→ **Problem requirements**: Nothing in the records may be left out; restate them word for word.
*** Opening of Records for this exercise ***
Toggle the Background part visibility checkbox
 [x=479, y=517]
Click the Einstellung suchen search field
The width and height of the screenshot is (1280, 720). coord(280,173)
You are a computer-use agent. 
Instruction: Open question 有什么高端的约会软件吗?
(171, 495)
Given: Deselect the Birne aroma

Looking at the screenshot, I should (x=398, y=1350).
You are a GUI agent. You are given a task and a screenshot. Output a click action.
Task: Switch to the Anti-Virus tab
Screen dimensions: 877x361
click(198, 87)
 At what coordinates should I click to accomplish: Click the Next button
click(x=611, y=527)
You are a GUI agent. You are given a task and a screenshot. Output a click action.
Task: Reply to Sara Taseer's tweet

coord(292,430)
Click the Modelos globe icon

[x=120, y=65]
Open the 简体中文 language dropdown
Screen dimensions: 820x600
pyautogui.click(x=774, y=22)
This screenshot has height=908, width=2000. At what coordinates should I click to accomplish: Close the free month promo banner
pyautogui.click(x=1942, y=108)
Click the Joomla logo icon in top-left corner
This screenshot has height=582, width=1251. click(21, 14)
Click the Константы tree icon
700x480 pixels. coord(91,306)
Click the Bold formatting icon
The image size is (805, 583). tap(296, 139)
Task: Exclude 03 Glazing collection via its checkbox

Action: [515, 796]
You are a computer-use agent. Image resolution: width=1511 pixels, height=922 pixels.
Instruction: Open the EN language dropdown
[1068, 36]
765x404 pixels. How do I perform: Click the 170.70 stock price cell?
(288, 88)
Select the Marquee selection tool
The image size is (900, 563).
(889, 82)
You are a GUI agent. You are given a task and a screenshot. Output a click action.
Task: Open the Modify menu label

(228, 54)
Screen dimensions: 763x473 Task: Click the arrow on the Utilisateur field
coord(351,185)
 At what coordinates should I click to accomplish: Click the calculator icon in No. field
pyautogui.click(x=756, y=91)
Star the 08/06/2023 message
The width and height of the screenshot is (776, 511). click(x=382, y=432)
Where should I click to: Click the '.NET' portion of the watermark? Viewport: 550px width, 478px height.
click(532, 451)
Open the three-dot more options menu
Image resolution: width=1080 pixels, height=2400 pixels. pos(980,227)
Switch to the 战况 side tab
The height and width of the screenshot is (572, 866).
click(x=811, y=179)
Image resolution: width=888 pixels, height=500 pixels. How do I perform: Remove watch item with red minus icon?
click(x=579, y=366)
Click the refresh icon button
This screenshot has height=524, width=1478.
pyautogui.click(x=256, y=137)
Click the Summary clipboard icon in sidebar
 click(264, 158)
*** Close of Records for this exercise ***
→ **Response**:
Toggle the Background part visibility checkbox
 [x=479, y=517]
Click the Einstellung suchen search field
The width and height of the screenshot is (1280, 720). coord(280,173)
You are a computer-use agent. 
Instruction: Open question 有什么高端的约会软件吗?
(171, 495)
Given: Deselect the Birne aroma

Looking at the screenshot, I should (x=398, y=1350).
You are a GUI agent. You are given a task and a screenshot. Output a click action.
Task: Switch to the Anti-Virus tab
Screen dimensions: 877x361
click(198, 87)
 At what coordinates should I click to accomplish: Click the Next button
click(x=611, y=527)
You are a GUI agent. You are given a task and a screenshot. Output a click action.
Task: Reply to Sara Taseer's tweet

coord(292,430)
Click the Modelos globe icon

[x=120, y=65]
Open the 简体中文 language dropdown
Screen dimensions: 820x600
pyautogui.click(x=774, y=22)
This screenshot has height=908, width=2000. At what coordinates should I click to accomplish: Close the free month promo banner
pyautogui.click(x=1942, y=108)
Click the Joomla logo icon in top-left corner
This screenshot has height=582, width=1251. click(21, 14)
Click the Константы tree icon
700x480 pixels. coord(91,306)
Click the Bold formatting icon
The image size is (805, 583). tap(296, 139)
Task: Exclude 03 Glazing collection via its checkbox

Action: [515, 796]
You are a computer-use agent. Image resolution: width=1511 pixels, height=922 pixels.
Instruction: Open the EN language dropdown
[1068, 36]
765x404 pixels. How do I perform: Click the 170.70 stock price cell?
(288, 88)
Select the Marquee selection tool
The image size is (900, 563).
(889, 82)
You are a GUI agent. You are given a task and a screenshot. Output a click action.
Task: Open the Modify menu label

(228, 54)
Screen dimensions: 763x473 Task: Click the arrow on the Utilisateur field
coord(351,185)
 At what coordinates should I click to accomplish: Click the calculator icon in No. field
pyautogui.click(x=756, y=91)
Star the 08/06/2023 message
The width and height of the screenshot is (776, 511). click(x=382, y=432)
Where should I click to: Click the '.NET' portion of the watermark? Viewport: 550px width, 478px height.
click(532, 451)
Open the three-dot more options menu
Image resolution: width=1080 pixels, height=2400 pixels. pos(980,227)
Switch to the 战况 side tab
The height and width of the screenshot is (572, 866).
click(x=811, y=179)
Image resolution: width=888 pixels, height=500 pixels. How do I perform: Remove watch item with red minus icon?
click(x=579, y=366)
Click the refresh icon button
This screenshot has height=524, width=1478.
pyautogui.click(x=256, y=137)
Click the Summary clipboard icon in sidebar
 click(264, 158)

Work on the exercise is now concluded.